━━ The data ━━

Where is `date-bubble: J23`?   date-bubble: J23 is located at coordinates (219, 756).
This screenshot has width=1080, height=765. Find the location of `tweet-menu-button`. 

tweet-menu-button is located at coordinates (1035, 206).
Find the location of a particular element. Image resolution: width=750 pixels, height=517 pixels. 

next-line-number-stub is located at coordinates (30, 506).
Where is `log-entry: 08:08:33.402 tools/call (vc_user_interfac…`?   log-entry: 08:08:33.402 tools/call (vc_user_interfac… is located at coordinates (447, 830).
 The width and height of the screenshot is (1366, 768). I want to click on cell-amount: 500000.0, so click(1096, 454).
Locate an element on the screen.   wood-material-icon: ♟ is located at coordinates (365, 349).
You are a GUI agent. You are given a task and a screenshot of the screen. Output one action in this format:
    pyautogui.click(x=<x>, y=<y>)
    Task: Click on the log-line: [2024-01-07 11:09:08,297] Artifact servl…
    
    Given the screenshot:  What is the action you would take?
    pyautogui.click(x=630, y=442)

━━━

The problem: Identify every line of the material above that contains the word "location" and copy each of those lines in full.

Solution:
This screenshot has width=1080, height=765. Find the location of `tweet-menu-button`. 
Find the location of a particular element. Image resolution: width=750 pixels, height=517 pixels. 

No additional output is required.